Violation of Section 4 (g) of the National Code of Conduct, Statutory Instrument 15 of 2006 i.e. any act of conduct or omission inconsistent with the fulfilment of the express implied conditions of his contract.

Violation of Section 4 (a) i.e. Substantial Neglect of his duties.

The Appellant was found guilty on the first charge on the basis that he had; inter alia, committed an act of omission by failing to keep track of the gold samples which could have been stolen anytime from the period 13 January, 2013 (being the last date on which the safe was opened) to 10 May 2013 (the date of discovery of the theft of the samples). On the charge of substantial neglect of his duties the Appellant was found guilty on the basis that after having discovered the theft of the nine samples he did not immediately make a report to his superiors. He only made a report five days after the discovery after being prompted by his immediate superior.

The Disciplinary Committee after convicting Appellant on both charges imposed a dismissal penalty. The Appellant noted unsuccessfully an internal appeal. He lodged a complaint with the Labour Officer. The matter was upon failure to conciliate then referred to compulsory arbitration which culminated in the award referred as supra.

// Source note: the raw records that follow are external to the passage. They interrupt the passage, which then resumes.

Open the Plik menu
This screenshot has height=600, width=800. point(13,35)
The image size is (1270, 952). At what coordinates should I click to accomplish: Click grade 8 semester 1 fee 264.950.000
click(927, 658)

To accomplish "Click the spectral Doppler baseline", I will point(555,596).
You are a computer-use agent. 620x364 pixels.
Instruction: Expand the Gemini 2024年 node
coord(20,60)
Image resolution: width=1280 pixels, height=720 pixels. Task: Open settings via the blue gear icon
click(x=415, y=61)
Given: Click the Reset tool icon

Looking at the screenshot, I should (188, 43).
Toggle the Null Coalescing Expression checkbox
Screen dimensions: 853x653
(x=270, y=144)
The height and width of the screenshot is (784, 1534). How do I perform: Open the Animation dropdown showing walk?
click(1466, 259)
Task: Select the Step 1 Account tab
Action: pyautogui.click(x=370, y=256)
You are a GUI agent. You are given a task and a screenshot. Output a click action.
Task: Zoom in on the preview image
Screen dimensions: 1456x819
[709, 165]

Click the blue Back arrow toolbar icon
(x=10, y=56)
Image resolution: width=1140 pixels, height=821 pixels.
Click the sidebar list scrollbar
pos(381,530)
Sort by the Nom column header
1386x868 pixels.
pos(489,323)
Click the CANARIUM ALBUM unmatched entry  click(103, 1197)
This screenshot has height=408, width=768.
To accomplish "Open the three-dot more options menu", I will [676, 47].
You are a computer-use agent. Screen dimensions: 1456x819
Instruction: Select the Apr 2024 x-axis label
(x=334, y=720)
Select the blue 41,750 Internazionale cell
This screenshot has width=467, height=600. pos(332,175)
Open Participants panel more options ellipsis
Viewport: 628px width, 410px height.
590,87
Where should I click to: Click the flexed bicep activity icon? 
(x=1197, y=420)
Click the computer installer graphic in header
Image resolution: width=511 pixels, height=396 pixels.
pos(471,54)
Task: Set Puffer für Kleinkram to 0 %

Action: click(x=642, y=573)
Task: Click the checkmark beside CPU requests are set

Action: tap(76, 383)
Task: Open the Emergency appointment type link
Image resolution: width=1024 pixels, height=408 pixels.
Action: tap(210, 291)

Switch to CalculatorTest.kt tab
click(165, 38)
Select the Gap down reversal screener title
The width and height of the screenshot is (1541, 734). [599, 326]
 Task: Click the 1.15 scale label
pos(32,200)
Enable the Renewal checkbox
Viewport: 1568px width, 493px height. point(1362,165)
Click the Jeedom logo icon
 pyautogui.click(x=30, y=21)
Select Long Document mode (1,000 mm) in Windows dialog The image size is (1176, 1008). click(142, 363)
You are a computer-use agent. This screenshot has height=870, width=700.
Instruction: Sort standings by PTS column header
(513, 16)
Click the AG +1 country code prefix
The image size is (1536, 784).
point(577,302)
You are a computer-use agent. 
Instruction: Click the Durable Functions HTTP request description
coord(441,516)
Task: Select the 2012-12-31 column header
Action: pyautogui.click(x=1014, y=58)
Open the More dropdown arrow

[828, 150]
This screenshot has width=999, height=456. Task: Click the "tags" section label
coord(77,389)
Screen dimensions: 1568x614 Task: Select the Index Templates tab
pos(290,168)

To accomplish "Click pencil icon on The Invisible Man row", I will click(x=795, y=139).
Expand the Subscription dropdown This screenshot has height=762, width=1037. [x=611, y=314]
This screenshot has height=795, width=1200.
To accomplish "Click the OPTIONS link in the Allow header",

Still aggrieved Appellant noted the present appeal. The Appellant has raised four grounds of appeal. The Respondent in its notice of response objected to the first three grounds of appeal as being incompetent. The Respondent contention is the grounds of appeal which raise procedural irregularities were not raised before the Arbitrator and are consequently not properly raised before the Labour Court. In oral submissions counsel for Appellant raised the further point that three grounds raising as they were points of law which could be raised at any stage of the proceedings even at this late stage of an appeal against the Arbitral award. The Respondent raises a valid objection. It is clear from a perusal of the record that the Arbitrator’s terms of reference did not include a consideration of procedural matters. His sole terms of reference was to determine the ‘substantive fairness of the Appellant dismissal’. Clearly therefore the Arbitrator had no mandate to deal with procedural matters. Couched as they are the grounds of appeal also do not raise any points of law as outlined in the Muzuva vs United Bottlers decision.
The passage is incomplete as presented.